-------- Document section --------
Interview: How Being Financially Smart Will Help You Through Life's Ups and Downs

Interview: How Being Financially Smart Will Help You Through Life's Ups and Downs

Okay, we’re all aware that life doesn’t always go to plan. We sit tight and hope that the bad stuff won’t happen to us – but what if it does? Imagine something happening in your family, and finding that the whole problem is made so much worse by your fraught financial past? I strongly believe money doesn’t buy happiness, and it certainly doesn’t buy you protection from the bad times. What it can do is offer you a lifeline when the going gets tough, and mean a difficult situation isn’t made more difficult by money worries.

I caught up with Dawn Lewis – a small business owner with a seriously savvy approach to money. She lives by her Dad’s analogy that the money you need will always turn up somewhere, and has managed to pull her family out of financial difficulty on a single income – twice!

She got so good at side-hustling her way to safety, it became a full-time business. Dawn also runs workshops on smart grocery shopping and meal planning!

This is Dawn’s story:

The Broke Generation: Hi Dawn! Thanks so much for agreeing to chat with me about the tough old subject of money. I’m so keen to hear your stories! How would you describe your approach to finance?

Dawn: In one word, logical!  I am a firm believer in saving for a rainy day (because when it rains, it really does pour), and living within your means. Know where your money is going, and get up close and personal with the numbers, especially in the first few years of earning an income.

TBG: That’s a great tip, and one thing I think the younger generation really isn’t doing. It seems common to spend a few years taking our wage for granted, and getting serious too late. So, on a scale of 1-10 where 1 is a big spender and 10 is a big saver, where would you say you are today?

D: Today I would put myself around a 5, as we are living in a more financially demanding phase of life.

TBG: Now think of yourself when you were 21. Where on that scale were you then?

D: Oh wow, well at 21 I would have been an 8. I was not your typical 21 year old. Like you say – everyone was spending at that age. I had a savings account, I got cross when petrol prices went up, and I was keeping a record of every cent I spent so I knew where my money went.

TBG: Wow! That sure is unusual! I bet it’s set you up much better than my 21 year old life did, though! Have you had to change your attitude to spending throughout your life?
-------- Available data --------
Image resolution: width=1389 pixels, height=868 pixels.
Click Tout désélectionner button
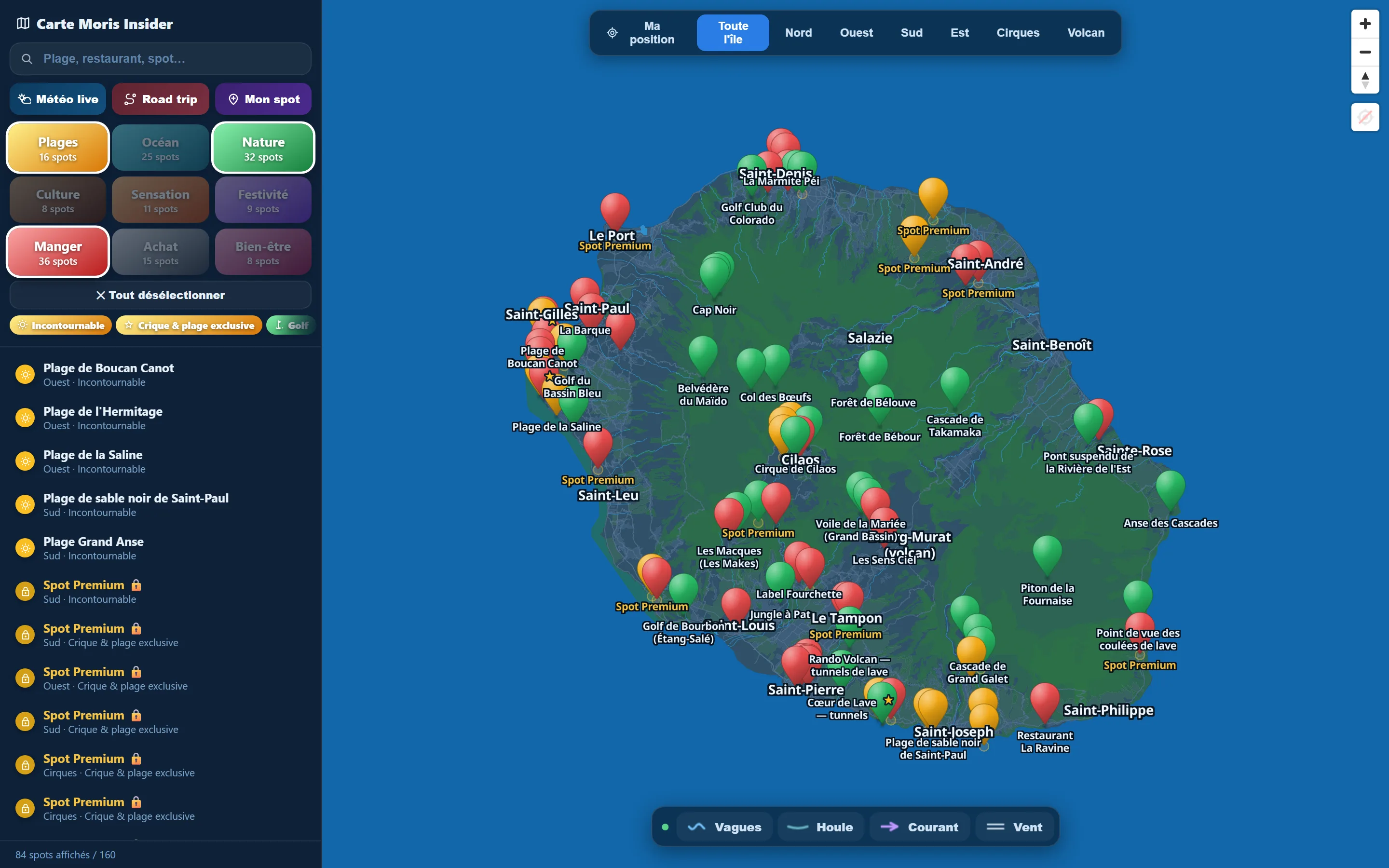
--------
Exercises to complete ::
[A] In the interview, what subjects do Dawn's workshops cover?
[B] Please transcribe the interview, beginning at the words "She got so good" and stopping after "earning an income.".
The material comes from a separate source and has nothing to do with the interview.

Answers to the problems ::
[A] Smart grocery shopping and meal planning.

[B]
She got so good at side-hustling her way to safety, it became a full-time business. Dawn also runs workshops on smart grocery shopping and meal planning!

This is Dawn’s story:

The Broke Generation: Hi Dawn! Thanks so much for agreeing to chat with me about the tough old subject of money. I’m so keen to hear your stories! How would you describe your approach to finance?

Dawn: In one word, logical!  I am a firm believer in saving for a rainy day (because when it rains, it really does pour), and living within your means. Know where your money is going, and get up close and personal with the numbers, especially in the first few years of earning an income.